Zero Copy I: User-Mode Perspective

Explaining what is zero-copy functionality for Linux, why it's useful and where it needs work.
Sendfile

In kernel version 2.1, the sendfile system call was introduced to simplify the transmission of data over the network and between two local files. Introduction of sendfile not only reduces data copying, it also reduces context switches. Use it like this:

sendfile(socket, file, len);

To get a better idea of the process involved, take a look at Figure 3.

Figure 3. Replacing Read and Write with Sendfile

Step one: the sendfile system call causes the file contents to be copied into a kernel buffer by the DMA engine. Then the data is copied by the kernel into the kernel buffer associated with sockets.

Step two: the third copy happens as the DMA engine passes the data from the kernel socket buffers to the protocol engine.

You are probably wondering what happens if another process truncates the file we are transmitting with the sendfile system call.
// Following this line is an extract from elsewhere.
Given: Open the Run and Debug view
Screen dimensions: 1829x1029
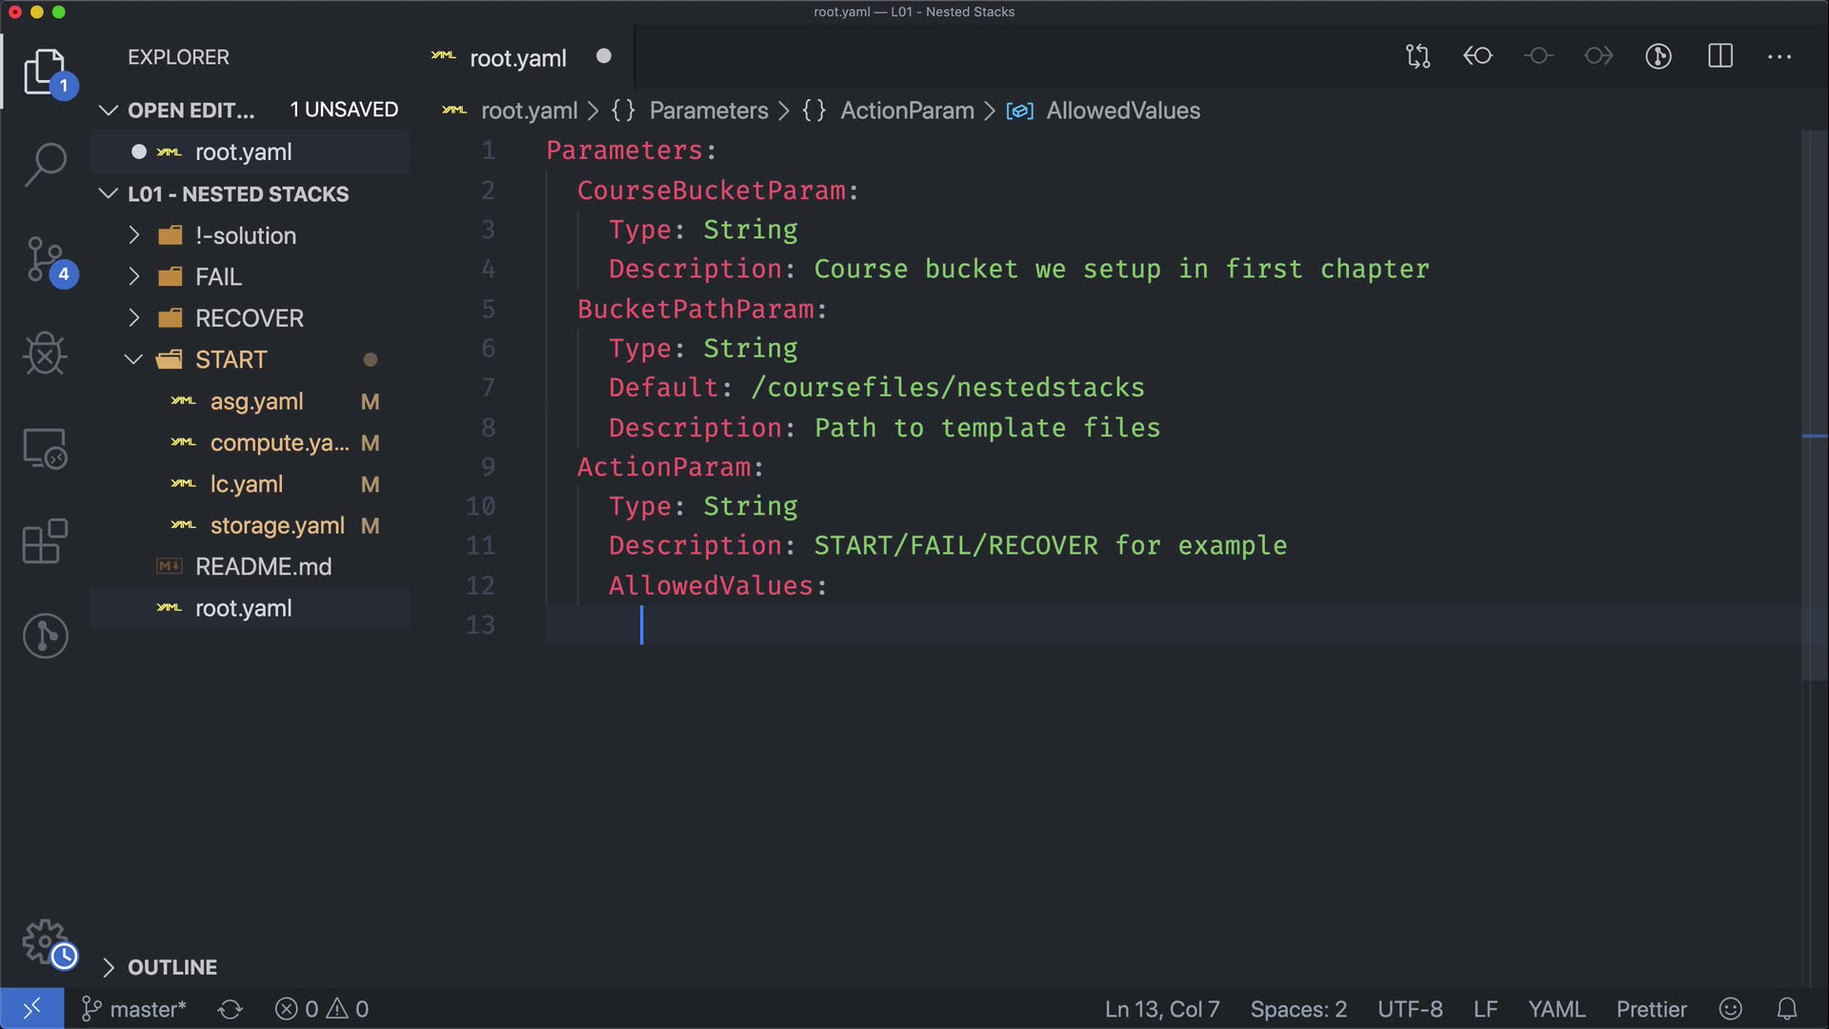Looking at the screenshot, I should point(45,354).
If we don't register any signal handlers, the sendfile call simply returns with the number of bytes it transferred before it got interrupted, and the errno will be set to success.

If we get a lease from the kernel on the file before we call sendfile, however, the behavior and the return status are exactly the same. We also get the RT_SIGNAL_LEASE signal before the sendfile call returns.

So far, we have been able to avoid having the kernel make several copies, but we are still left with one copy. Can that be avoided too? Absolutely, with a little help from the hardware. To eliminate all the data duplication done by the kernel, we need a network interface that supports gather operations. This simply means that data awaiting transmission doesn't need to be in consecutive memory; it can be scattered through various memory locations. In kernel version 2.4, the socket buffer descriptor was modified to accommodate those requirements—what is known as zero copy under Linux. This approach not only reduces multiple context switches, it also eliminates data duplication done by the processor. For user-level applications nothing has changed, so the code still looks like this:

sendfile(socket, file, len);

To get a better idea of the process involved, take a look at Figure 4.

Figure 4. Hardware that supports gather can assemble data from multiple memory locations, eliminating another copy.

Step one: the sendfile system call causes the file contents to be copied into a kernel buffer by the DMA engine.

Step two: no data is copied into the socket buffer. Instead, only descriptors with information about the whereabouts and length of the data are appended to the socket buffer. The DMA engine passes data directly from the kernel buffer to the protocol engine, thus eliminating the remaining final copy.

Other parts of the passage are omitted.